Australia's $204B Pipeline of O&G Projects Could Slow on Cost Blowouts
Australia can no longer bank on its massive pipeline of committed liquefied natural gas (LNG), gas and petroleum projects, worth $204 billion (AUD 195 billion), to shield the country from the global economic downturn amid cost pressures brought on by factors such as skilled labor shortages and a strong local currency.
Investment committed to Australian resource projects – including coal and metals – at the end of October rose to a record $280 billion (AUD 268 billion), data from Australia's Bureau of Resources and Energy Economics (BREE) released Wednesday showed. The figure however does not paint an optimistic picture for Australia's energy industry, as it reflects mostly higher project costs.
"The increase is primarily a result of the approval of a second train for the Australia Pacific LNG project and cost increases to projects that were already committed," BREE said in its report.
The BREE report listed BG Group's Queensland Curtis LNG (QCLNG) project and Santos' Gladstone LNG (GLNG) project as examples of committed projects that had experienced cost increases recently. Santos said in late June this year that the cost of its GLNG project will increase by 16 percent to $18.5 billion, while BG Group disclosed in May that the company could need to spend $5.4 billion more than it had originally estimated for the $20.4 billion-QCG project.
U.S. major ConocoPhillips and Australia's Origin Energy approved in July a second train for the onshore $23.7 billion APLNG project in July. Origin had acknowledged in July that the company is not immune to future cost pressures.
The shortage of skilled labor is a key factor driving up LNG project costs, Santos' CEO and Managing Director David Knox said in a statement earlier this month.
"A lot of costs is labor, with the cost of Australian labor double that of many of our competitors, and productivity in most cases lower. At Santos' GLNG Project for example, labor costs make up between 50 to 60 percent of total project costs," Knox said.
"Recent studies show that Australia is the most expensive offshore exploration and production location in the world today – three times as expensive as the U.S. Gulf Coast, and slight more expensive than Norway," Knox added as emphasis to his concern on rising project costs.
In its review of Australia's LNG sector, BREE also noted that "the next wave of investment is far from guaranteed and future investments will be reliant on the ability of project managers to control construction costs."

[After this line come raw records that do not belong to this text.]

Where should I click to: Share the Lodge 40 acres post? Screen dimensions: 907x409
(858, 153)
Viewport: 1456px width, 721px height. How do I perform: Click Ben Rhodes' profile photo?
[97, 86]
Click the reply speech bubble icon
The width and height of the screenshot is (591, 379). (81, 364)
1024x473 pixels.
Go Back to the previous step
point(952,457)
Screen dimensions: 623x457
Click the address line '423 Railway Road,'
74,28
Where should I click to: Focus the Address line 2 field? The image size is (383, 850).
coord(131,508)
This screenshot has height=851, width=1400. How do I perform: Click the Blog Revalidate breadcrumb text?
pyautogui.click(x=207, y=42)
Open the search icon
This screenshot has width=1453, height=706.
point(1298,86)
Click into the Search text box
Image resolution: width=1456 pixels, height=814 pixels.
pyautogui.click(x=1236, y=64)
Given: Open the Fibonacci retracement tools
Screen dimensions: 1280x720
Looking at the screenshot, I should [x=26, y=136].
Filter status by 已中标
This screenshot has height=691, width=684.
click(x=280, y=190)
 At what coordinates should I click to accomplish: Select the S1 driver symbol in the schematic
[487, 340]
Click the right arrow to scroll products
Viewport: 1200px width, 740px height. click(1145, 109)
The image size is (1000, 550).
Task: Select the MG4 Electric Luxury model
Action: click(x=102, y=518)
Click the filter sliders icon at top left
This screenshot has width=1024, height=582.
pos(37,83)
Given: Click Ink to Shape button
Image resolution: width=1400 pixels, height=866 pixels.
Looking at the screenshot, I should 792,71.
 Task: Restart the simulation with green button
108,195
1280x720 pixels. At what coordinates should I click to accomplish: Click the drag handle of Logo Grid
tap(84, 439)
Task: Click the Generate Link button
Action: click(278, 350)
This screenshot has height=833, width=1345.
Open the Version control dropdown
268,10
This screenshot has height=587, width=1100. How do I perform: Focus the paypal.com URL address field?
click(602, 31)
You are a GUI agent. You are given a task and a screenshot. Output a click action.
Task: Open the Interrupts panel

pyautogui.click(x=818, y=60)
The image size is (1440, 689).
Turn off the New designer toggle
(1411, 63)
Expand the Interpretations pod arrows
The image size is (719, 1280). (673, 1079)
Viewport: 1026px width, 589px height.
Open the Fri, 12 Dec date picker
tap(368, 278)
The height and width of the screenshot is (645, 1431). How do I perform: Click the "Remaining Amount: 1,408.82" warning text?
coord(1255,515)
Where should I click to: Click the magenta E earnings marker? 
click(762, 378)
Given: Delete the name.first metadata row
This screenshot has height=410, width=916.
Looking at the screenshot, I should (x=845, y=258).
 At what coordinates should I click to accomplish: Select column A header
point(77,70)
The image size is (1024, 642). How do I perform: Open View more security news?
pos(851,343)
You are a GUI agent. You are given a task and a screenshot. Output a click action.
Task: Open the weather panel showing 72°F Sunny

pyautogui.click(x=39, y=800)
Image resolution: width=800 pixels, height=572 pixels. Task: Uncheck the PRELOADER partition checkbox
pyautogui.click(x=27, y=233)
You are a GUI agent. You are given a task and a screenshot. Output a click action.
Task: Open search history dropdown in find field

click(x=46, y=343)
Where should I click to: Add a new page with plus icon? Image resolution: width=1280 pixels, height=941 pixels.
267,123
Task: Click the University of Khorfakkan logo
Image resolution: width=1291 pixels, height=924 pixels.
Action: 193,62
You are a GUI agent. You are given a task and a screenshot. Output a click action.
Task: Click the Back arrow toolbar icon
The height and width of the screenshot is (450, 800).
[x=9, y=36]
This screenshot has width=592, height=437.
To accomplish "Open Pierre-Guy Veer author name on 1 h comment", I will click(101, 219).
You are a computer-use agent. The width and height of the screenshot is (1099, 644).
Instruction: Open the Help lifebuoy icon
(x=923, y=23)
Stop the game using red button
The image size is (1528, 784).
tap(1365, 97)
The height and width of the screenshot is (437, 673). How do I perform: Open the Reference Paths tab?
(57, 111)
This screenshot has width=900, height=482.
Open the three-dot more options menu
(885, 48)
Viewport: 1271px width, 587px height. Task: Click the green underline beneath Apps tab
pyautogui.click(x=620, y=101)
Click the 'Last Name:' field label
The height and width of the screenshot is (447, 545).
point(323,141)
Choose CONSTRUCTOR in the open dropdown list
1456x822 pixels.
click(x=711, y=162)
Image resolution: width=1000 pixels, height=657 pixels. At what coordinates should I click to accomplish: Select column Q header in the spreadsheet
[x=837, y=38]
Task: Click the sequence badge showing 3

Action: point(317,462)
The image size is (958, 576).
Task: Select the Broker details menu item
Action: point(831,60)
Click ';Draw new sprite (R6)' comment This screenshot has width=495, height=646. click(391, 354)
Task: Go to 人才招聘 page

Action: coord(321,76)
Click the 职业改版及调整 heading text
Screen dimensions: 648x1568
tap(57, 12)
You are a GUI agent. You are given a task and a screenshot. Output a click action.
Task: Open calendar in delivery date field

Investors have meanwhile turned decidedly coy when it comes to sinking dollars into additional project developments. Shell revealed Nov. 20 that it may delay its final investment decision on the CSG-based Arrow LNG project, a joint venture with PetroChina forecasted to cost $20 billion. Shell is also taking a cautious approach towards investing in a fourth LNG train at the Gorgon project. Shell stated that while there had been good exploration success around Gorgon, it will only announce its investment decision on the project next year.